Africa is urbanizing faster than any continent in history. By 2050, the urban population will more than double, adding 900 million people to African cities. This demographic transformation, combined with rising consumer spending and e-commerce adoption, is creating structural demand for modern logistics infrastructure that barely exists today.
The supply gap is stark. Institutional-grade logistics space in sub-Saharan Africa is measured in single-digit millions of square meters—a fraction of what exists in markets with comparable populations and economic activity. Nairobi, Lagos, and Johannesburg each have more unmet demand than total existing supply.
E-commerce is accelerating the opportunity. While online retail penetration remains low by global standards, growth rates are exceptional. Markets like Nigeria, Kenya, and South Africa are seeing e-commerce GMV growth exceeding 25% annually. This growth requires last-mile fulfillment infrastructure that current stock cannot support.

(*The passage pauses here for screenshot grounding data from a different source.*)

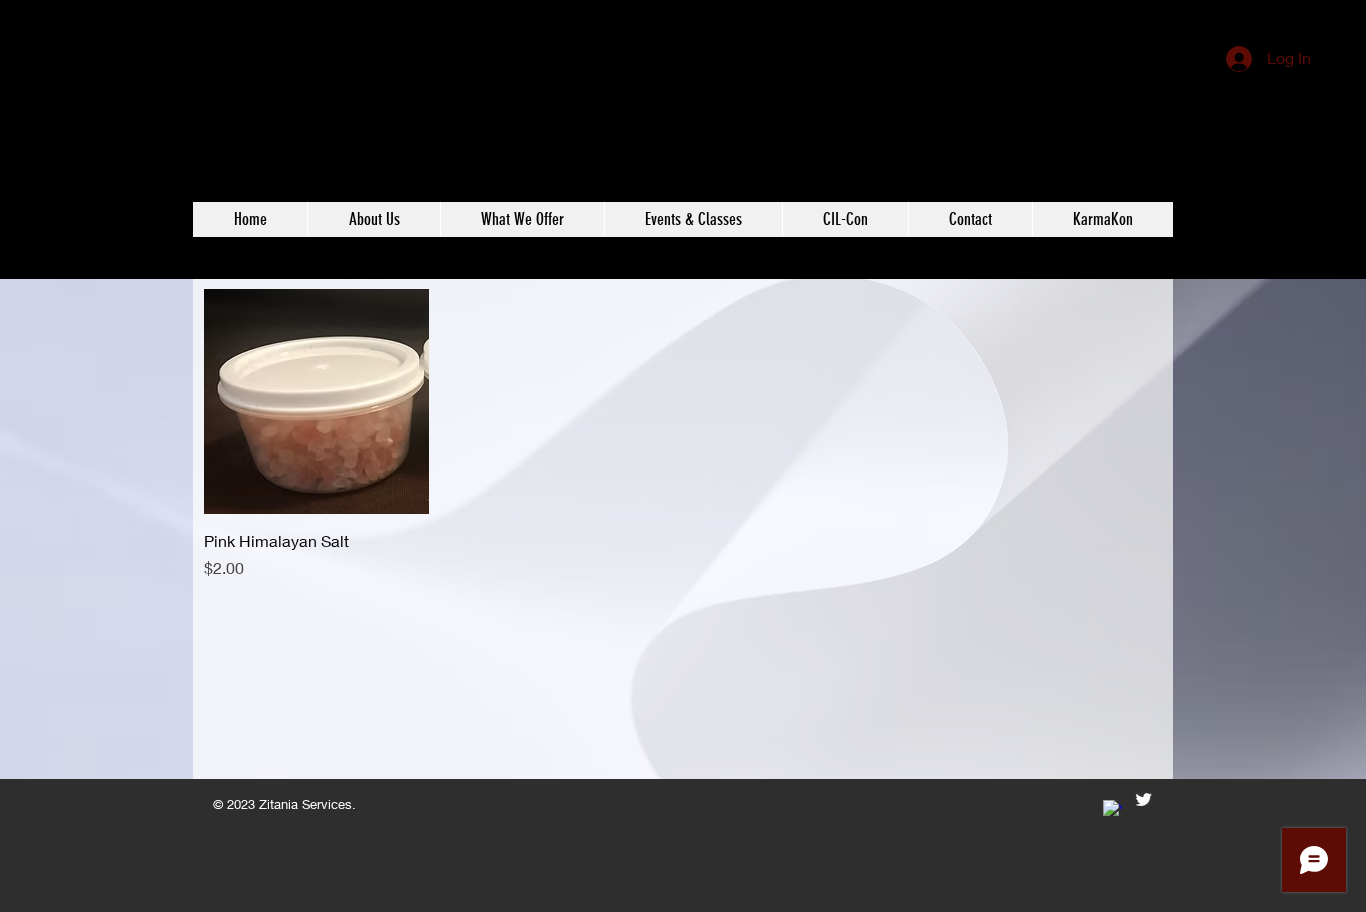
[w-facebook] (1112, 809)
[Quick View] (316, 401)
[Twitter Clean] (1143, 799)
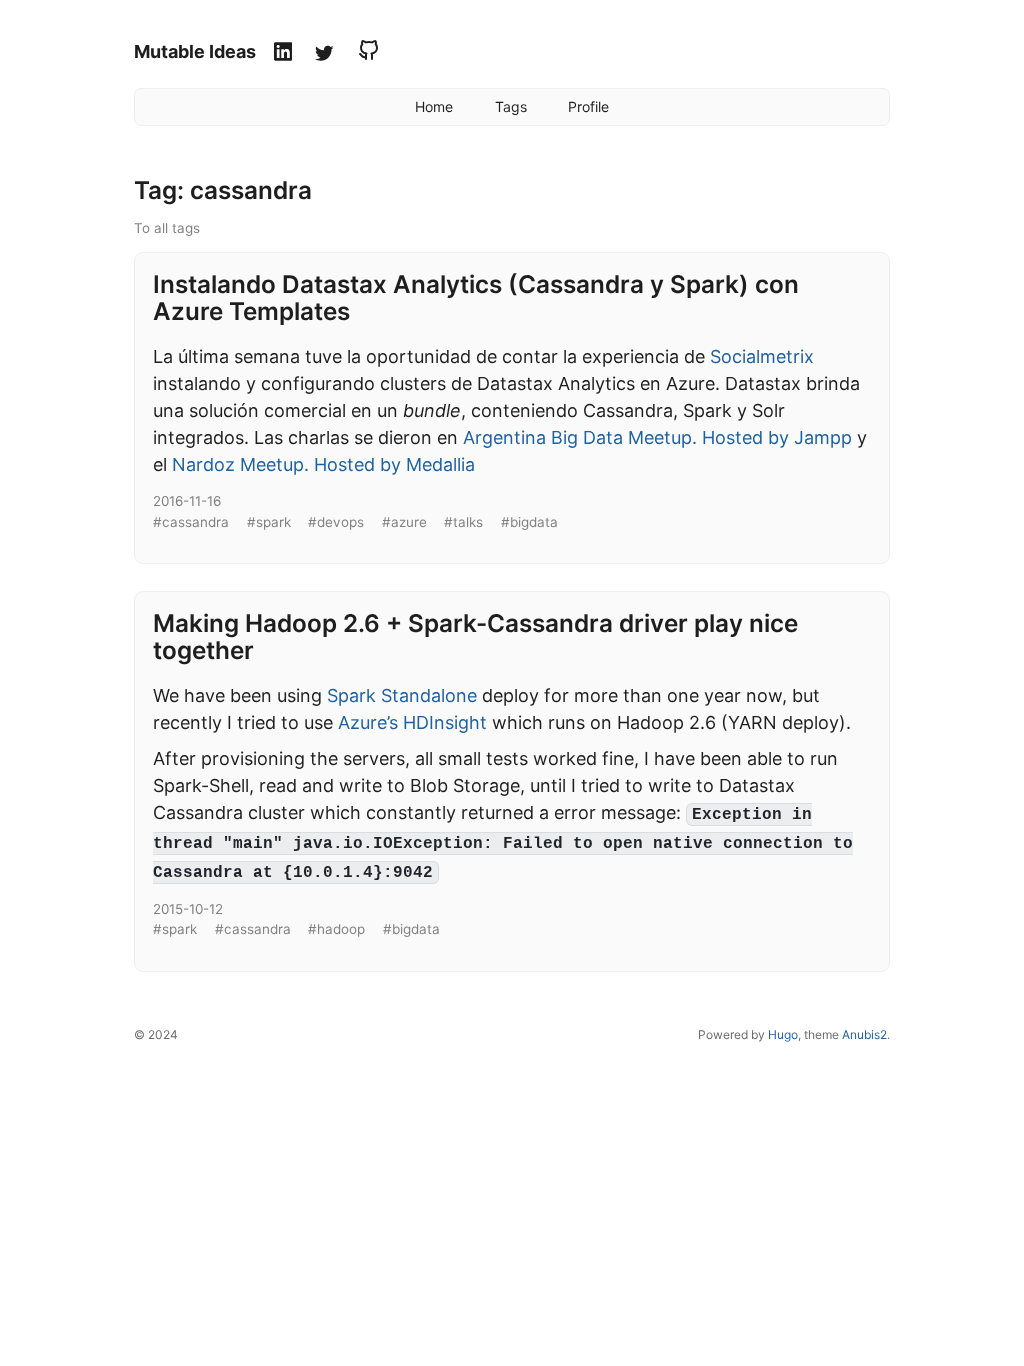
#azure (404, 522)
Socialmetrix (762, 356)
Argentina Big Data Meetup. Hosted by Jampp (657, 437)
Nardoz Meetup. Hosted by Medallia (323, 464)
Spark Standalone (402, 695)
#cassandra (191, 522)
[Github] (366, 54)
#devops (336, 522)
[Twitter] (326, 54)
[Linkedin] (285, 54)
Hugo (783, 1034)
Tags (511, 106)
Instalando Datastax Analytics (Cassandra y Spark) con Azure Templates (476, 297)
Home (434, 106)
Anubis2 (864, 1034)
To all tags (167, 228)
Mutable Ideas (195, 51)
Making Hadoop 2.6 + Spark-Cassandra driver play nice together (475, 636)
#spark (269, 522)
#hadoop (336, 929)
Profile (588, 106)
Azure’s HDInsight (412, 722)
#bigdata (529, 522)
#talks (463, 522)
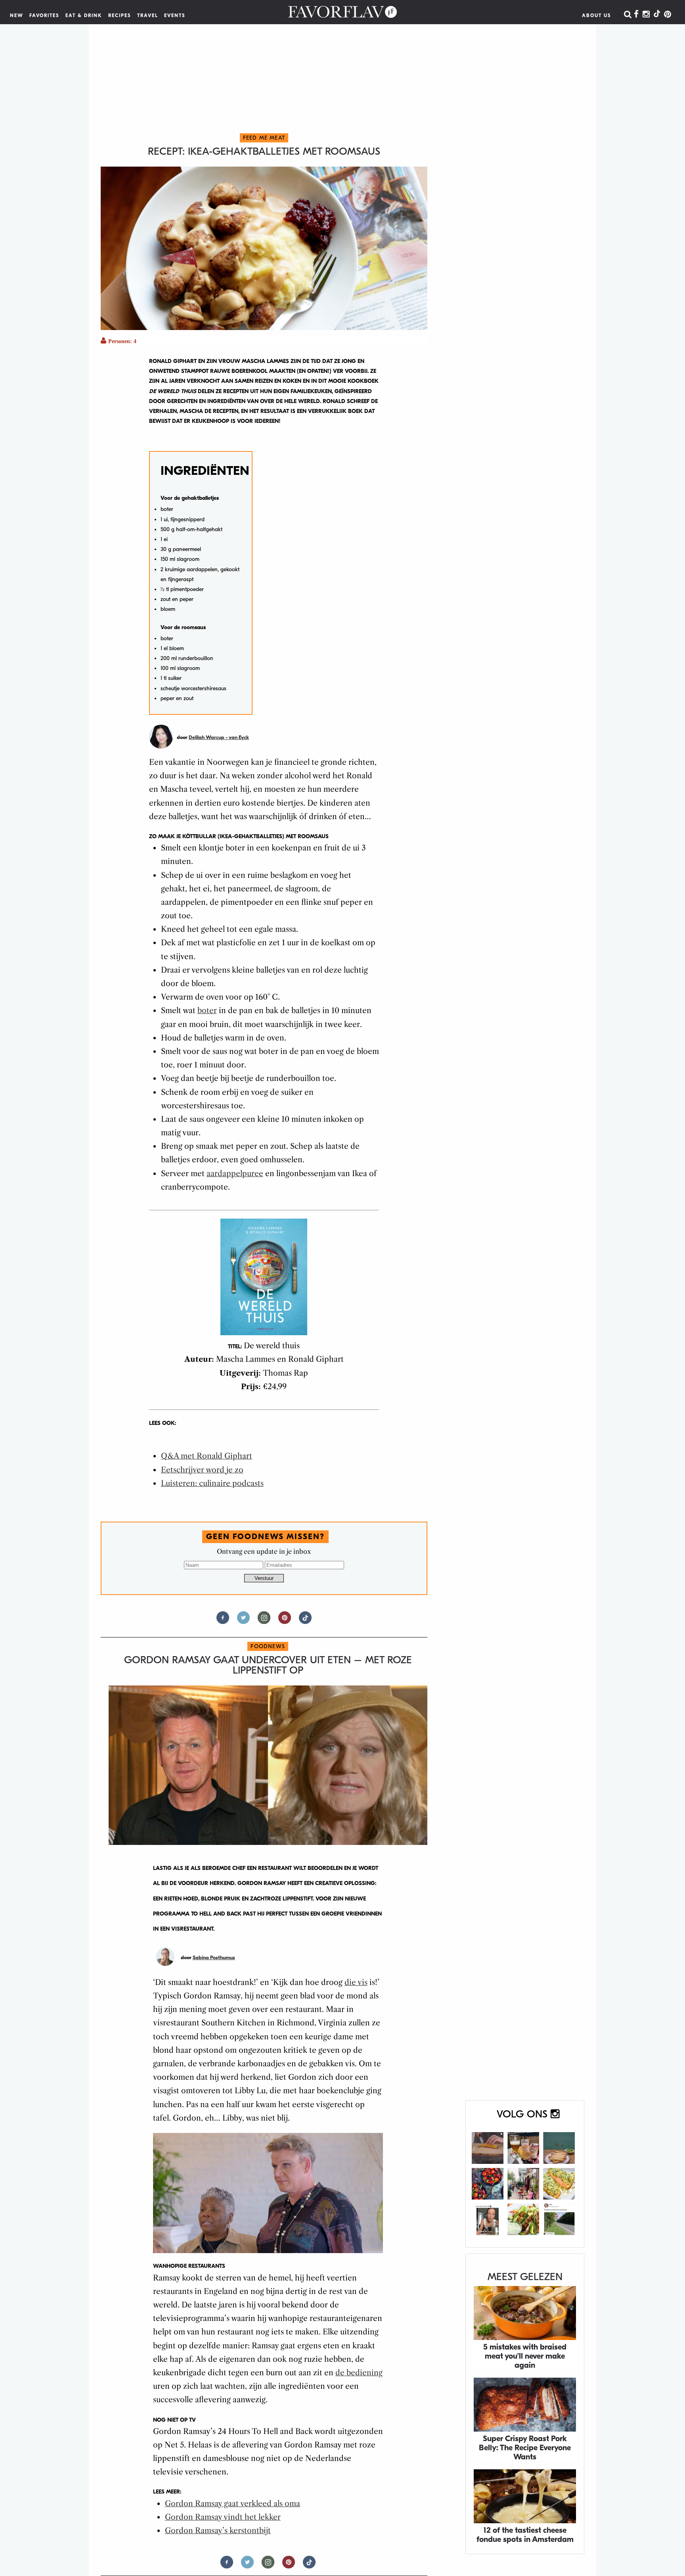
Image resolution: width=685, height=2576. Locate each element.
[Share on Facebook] (223, 1621)
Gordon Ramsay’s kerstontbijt (218, 2530)
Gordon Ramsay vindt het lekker (223, 2517)
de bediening (359, 2372)
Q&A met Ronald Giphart (206, 1456)
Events (175, 15)
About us (596, 15)
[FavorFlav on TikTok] (657, 15)
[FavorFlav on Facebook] (636, 15)
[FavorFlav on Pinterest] (667, 15)
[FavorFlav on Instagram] (646, 15)
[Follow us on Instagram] (264, 1621)
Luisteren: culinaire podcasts (212, 1483)
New (16, 15)
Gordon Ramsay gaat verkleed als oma (232, 2503)
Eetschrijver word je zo (202, 1469)
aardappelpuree (235, 1173)
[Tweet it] (243, 1621)
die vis (355, 1982)
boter (207, 1010)
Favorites (44, 15)
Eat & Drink (83, 15)
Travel (147, 15)
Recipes (119, 15)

Development economics are favorable. Land costs, while rising, remain below replacement cost for existing assets in many markets. Construction costs are elevated due to import dependencies but are increasingly offset by rental growth. Yields for institutional-quality assets significantly exceed those available in developed markets.
Challenges are real but manageable. Title security requires careful due diligence in many jurisdictions. Infrastructure deficiencies—particularly power reliability—necessitate capital expenditure for backup systems. Currency volatility demands sophisticated treasury management. These factors require experienced local partners.
For investors with appropriate risk tolerance and time horizons, African logistics represents a rare combination of structural demand drivers and limited competition. The window of opportunity is finite—first movers establishing platform positions will be difficult to displace.